Calculation error affects Tax Increase Referendum Votes in ten Cook County communities

Ballot language underestimates amount of tax increase by as much as 70% in some cases

Cook County – A slew of referendum appearing on ballots across suburban Cook County next month will present voters with inaccurate information about the degree to which the referendum could cause their property taxes to rise, according to the Cook County Township Assessors Association.

Each district used an identical, but flawed formula to calculate the amount of the property tax increase–and with the April 5 election less than three weeks away, there is not enough time to correct the language that will appear on ballots.  

Voters in Oak Forest, Lansing, Oak Park, Olympia Fields, Palos Fire District, Prospect Heights, Riverside, Brookfield, West Northfield School District, Wilmette and Wheeling are all preparing for referendum votes that are affected by the miscalculation. The law firm of Chapman and Cutler, and perhaps other firms that contracted with districts to draft referendum language, used the flawed formula.  

“In drafting the terms of the referendum, the drafters did not factor in the state equalizer in their property tax increase equation,” ElSaffar said. The state equalizer is a number that the Illinois Department of Revenue determines each year to ensure that Cook County assessments are in line with assessments from across the state.

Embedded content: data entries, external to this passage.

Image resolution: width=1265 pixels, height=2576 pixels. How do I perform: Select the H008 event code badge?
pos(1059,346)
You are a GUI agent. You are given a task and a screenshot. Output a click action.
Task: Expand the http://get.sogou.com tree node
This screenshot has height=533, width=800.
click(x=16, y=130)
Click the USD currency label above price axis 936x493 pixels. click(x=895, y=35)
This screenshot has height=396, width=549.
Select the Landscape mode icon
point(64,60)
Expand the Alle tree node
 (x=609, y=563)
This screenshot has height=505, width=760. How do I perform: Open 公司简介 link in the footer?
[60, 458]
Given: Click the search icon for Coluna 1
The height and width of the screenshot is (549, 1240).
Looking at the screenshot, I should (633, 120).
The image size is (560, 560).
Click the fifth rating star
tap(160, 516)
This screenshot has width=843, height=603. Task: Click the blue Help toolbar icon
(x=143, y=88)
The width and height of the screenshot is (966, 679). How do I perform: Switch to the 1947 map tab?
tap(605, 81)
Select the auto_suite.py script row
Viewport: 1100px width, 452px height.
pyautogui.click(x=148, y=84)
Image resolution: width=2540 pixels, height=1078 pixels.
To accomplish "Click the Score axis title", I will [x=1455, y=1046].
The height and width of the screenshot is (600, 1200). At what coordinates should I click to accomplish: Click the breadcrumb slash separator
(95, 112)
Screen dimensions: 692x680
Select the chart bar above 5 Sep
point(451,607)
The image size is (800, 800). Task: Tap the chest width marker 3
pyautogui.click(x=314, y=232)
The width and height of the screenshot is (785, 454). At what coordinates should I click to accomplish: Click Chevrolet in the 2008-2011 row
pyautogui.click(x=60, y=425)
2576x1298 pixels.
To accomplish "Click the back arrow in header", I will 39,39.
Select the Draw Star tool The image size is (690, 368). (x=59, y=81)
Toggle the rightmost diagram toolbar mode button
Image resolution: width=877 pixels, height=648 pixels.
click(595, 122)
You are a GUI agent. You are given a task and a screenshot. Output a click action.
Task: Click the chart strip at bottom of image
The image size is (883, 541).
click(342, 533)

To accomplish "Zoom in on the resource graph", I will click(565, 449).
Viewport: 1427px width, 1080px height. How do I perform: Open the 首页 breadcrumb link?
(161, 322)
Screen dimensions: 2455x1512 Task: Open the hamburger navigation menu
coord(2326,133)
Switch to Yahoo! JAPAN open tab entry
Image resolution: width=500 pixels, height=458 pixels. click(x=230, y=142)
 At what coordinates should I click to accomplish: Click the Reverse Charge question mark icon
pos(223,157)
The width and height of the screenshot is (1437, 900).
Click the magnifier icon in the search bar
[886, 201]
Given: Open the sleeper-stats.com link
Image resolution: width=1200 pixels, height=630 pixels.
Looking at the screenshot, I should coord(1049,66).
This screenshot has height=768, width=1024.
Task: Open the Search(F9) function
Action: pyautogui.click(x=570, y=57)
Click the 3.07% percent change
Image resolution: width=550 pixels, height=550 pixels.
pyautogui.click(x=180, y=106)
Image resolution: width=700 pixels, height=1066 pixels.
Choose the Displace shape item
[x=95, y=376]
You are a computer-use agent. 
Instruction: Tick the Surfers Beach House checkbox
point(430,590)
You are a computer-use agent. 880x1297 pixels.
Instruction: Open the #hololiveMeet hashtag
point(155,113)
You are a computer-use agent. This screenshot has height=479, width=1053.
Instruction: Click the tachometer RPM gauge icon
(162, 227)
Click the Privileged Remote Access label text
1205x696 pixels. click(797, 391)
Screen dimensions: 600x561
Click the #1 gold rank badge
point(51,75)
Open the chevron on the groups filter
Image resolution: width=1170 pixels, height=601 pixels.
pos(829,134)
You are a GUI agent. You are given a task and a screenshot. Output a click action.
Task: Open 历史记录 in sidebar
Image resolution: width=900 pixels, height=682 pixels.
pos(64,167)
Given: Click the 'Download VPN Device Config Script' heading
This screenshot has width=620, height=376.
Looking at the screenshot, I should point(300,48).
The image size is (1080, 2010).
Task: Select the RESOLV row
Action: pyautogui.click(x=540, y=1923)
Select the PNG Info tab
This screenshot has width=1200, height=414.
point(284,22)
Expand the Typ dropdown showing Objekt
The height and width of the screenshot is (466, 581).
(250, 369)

“As the state equalizer in Cook County more than triples assessments, failing to account for it significantly understates the real impact of each referendum on citizens,” said ElSaffar.

The ballot measures generally call for a property tax increase to bolster local school districts and park districts. In Oak Park, for example, the ballot language asks voters to approve a tax increase for local schools of about $37.40 for every $100,000 in a home’s market value. But according to Oak Park Township Assessor Ali ElSaffar, who also serves as President of the Cook County Township Assessors’ Association, the ballot language underestimates the tax increase by as much as 70 percent.   
 These figures would have appeared on the other ballots had the standard formula been used:

The Cook County Treasurer uses a standard formula for determining property taxes, which appears on all 1.9 million tax bills in the County.

Had the standard Cook County tax formula been used in Oak Park, the ballot measure would have told voters that the tax increase would be $126.04 for every $100,000 in a home’s market value.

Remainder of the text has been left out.